Наша семья вообще была очень прогрессивной по дворовым меркам. В 10 лет мне вручили брошюру 1965 года выпуска с многообещающим названием «вопросы пола» и цветными квадратами на обложке. Ни движение хиппи, ни знаменитая немецкая раскрепощенность в духе «дас ист фантастиш» никак не повлияли на ее автора - восточно-германского профессора, который, в частности, считал, что «онанизмом девушка может заразиться от психически нездоровой подруги». Там было коротко обо всем. Например, цветные четвертинки половых органов сразу в продольном и поперечном разрезе, чтобы никакое пространственное мышление не помогло сложить полную картину. Заканчивалась книжечка очень красочным описанием стадий сифилиса. Если бы не наскальная живопись на известке, сделанная Вовой Дольчевым в честь Лорки из 18-ой, мы с немецким профессором так бы ничего и не поняли.

Секса как такового в СССР вроде не было, но беременную голову имели все и регулярно, независимо от возраста.

Говорили, что моряки привозят из Японии красную пленку, на которой человек проявляется сразу без одежды. Поэтому, заметив возбужденно ржущую компанию из соседнего класса с папиным «Фэдом» в руках, девочки на всякий случай становились в позу «рождения Венеры» Ботичелли или хаотично двигали портфелем, решая, какую часть тела важнее прикрыть.

# # #

* _Что сделать_
Повторите дословно часть фрагмента документа, начиная со слов «Секса как такового» и продолжая вплоть до слов «тела важнее прикрыть.». Опирайтесь только на фрагмент документа.

* _Исходные данные_
# # #

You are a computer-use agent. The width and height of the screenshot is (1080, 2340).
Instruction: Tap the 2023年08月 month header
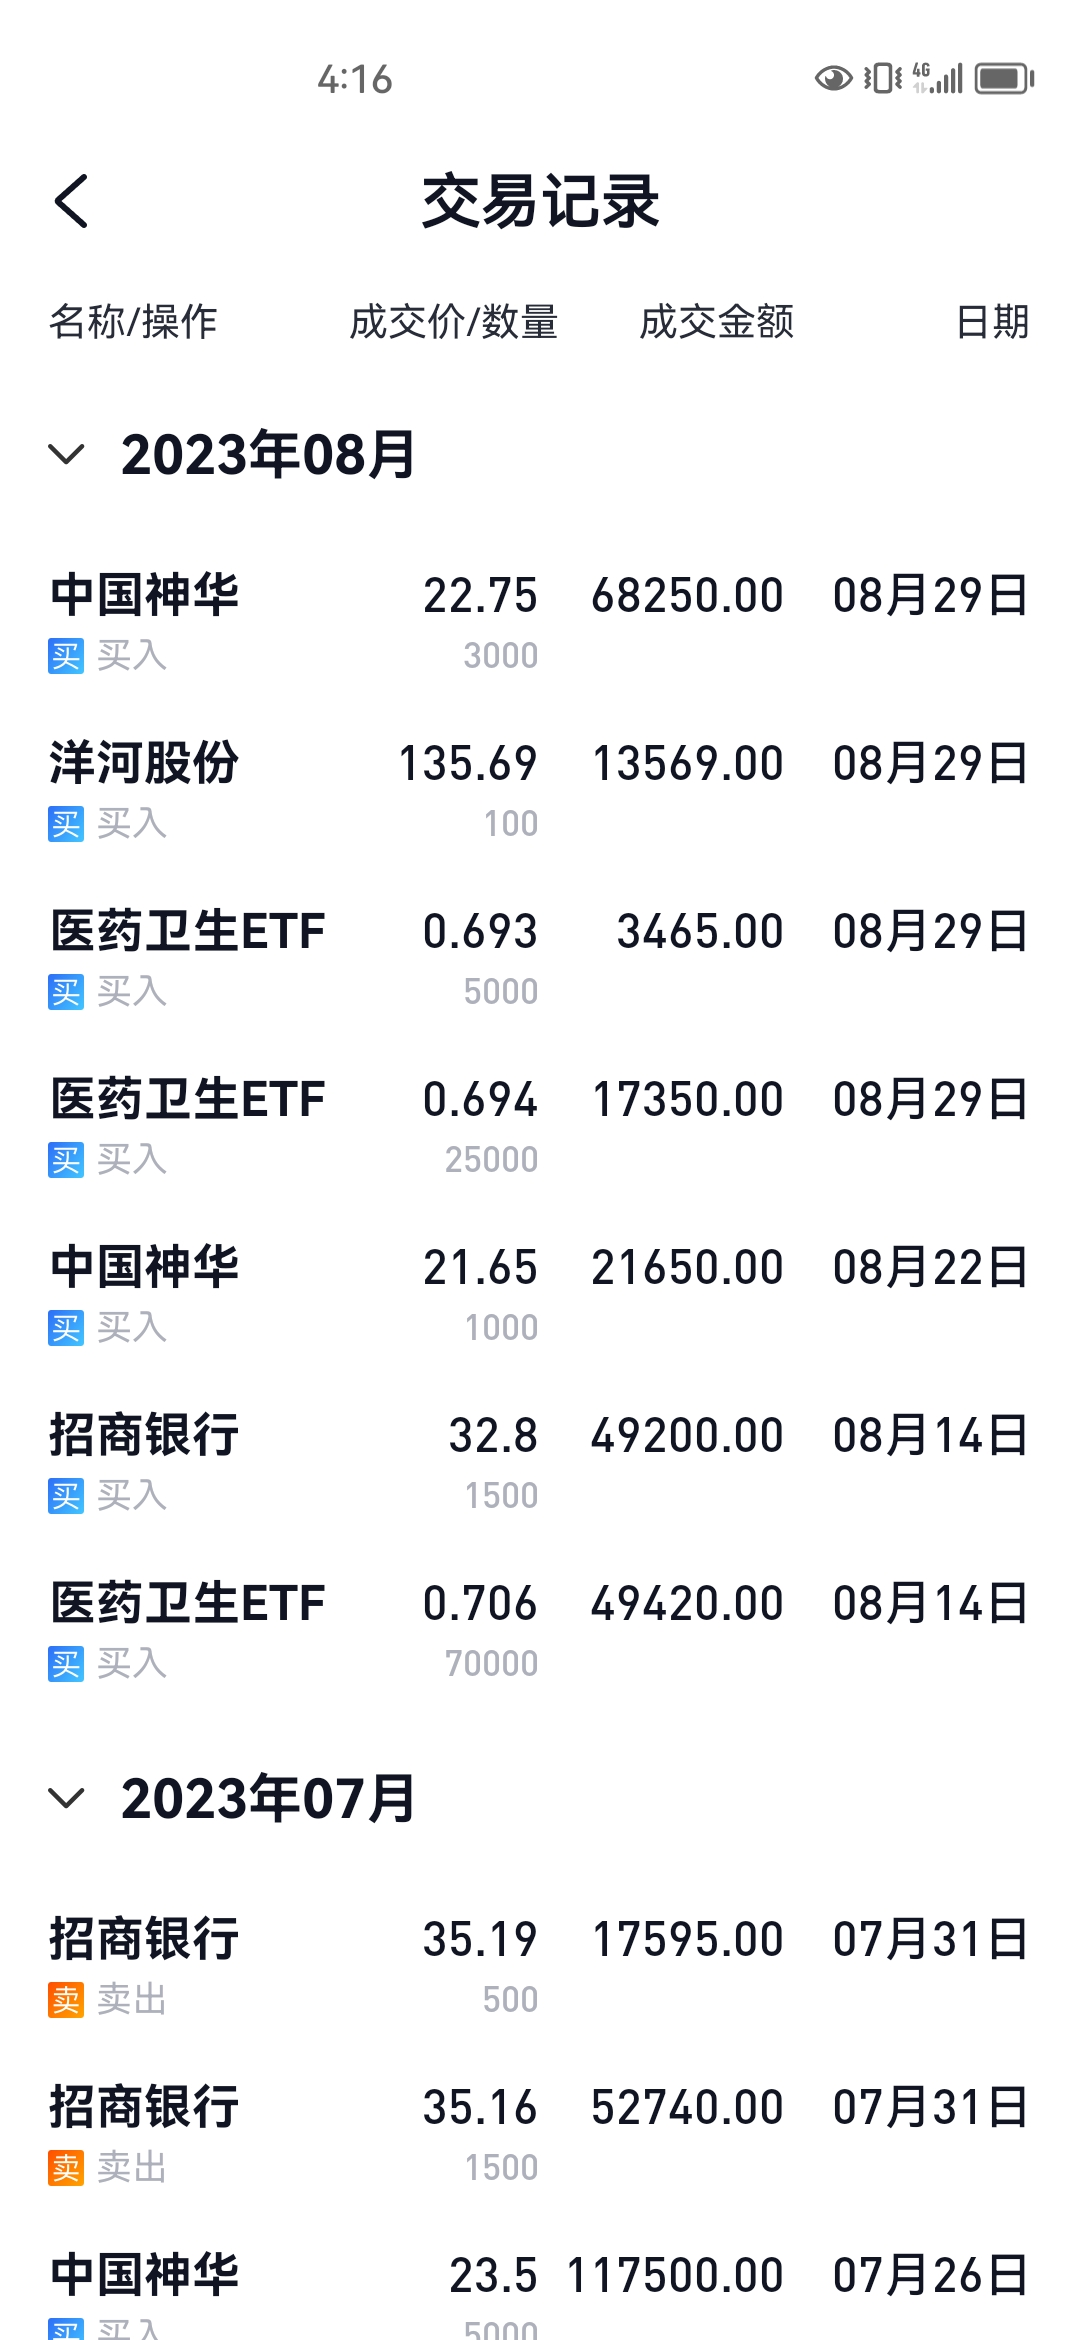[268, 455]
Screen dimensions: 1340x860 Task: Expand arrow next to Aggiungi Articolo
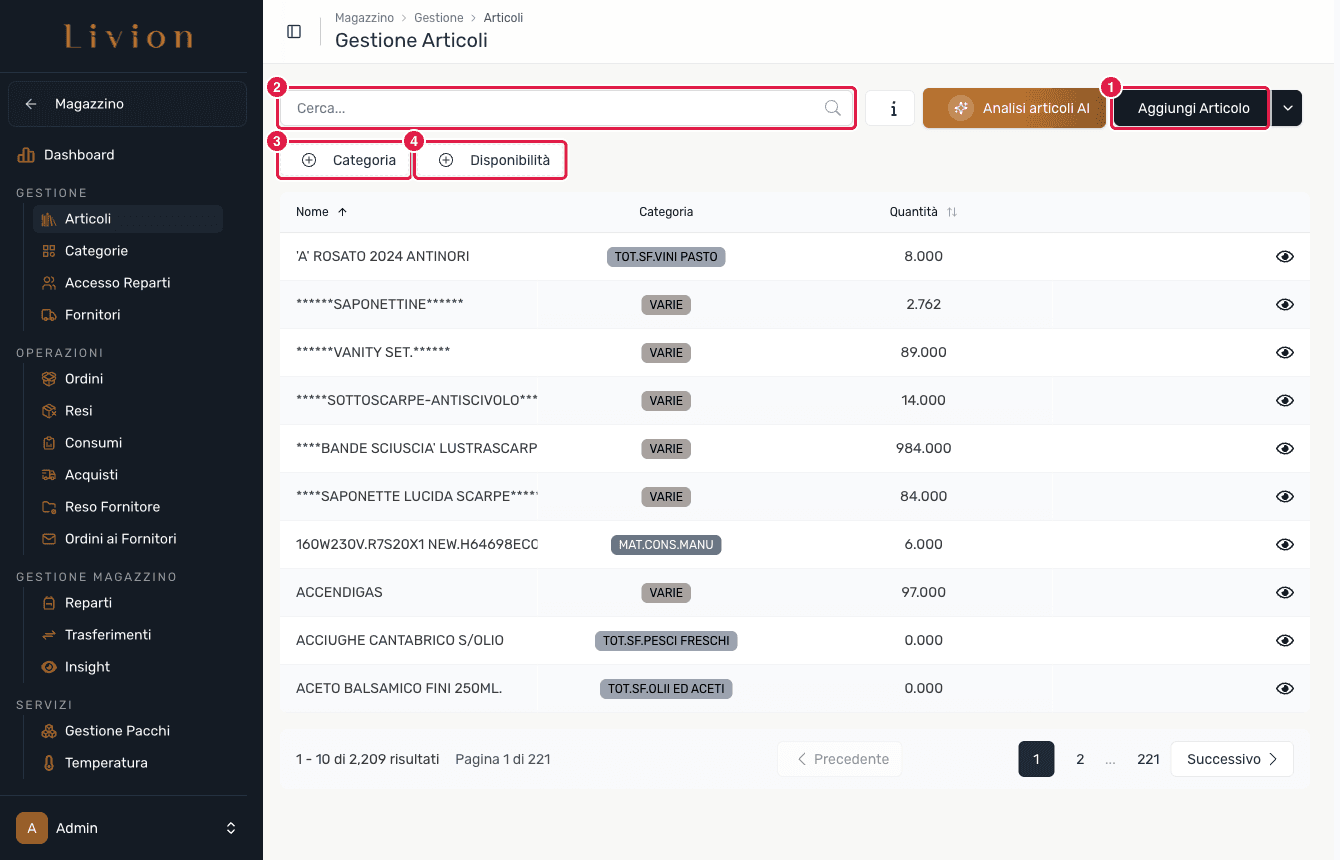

# # #

* _Ответ к заданию_
Секса как такового в СССР вроде не было, но беременную голову имели все и регулярно, независимо от возраста.

Говорили, что моряки привозят из Японии красную пленку, на которой человек проявляется сразу без одежды. Поэтому, заметив возбужденно ржущую компанию из соседнего класса с папиным «Фэдом» в руках, девочки на всякий случай становились в позу «рождения Венеры» Ботичелли или хаотично двигали портфелем, решая, какую часть тела важнее прикрыть.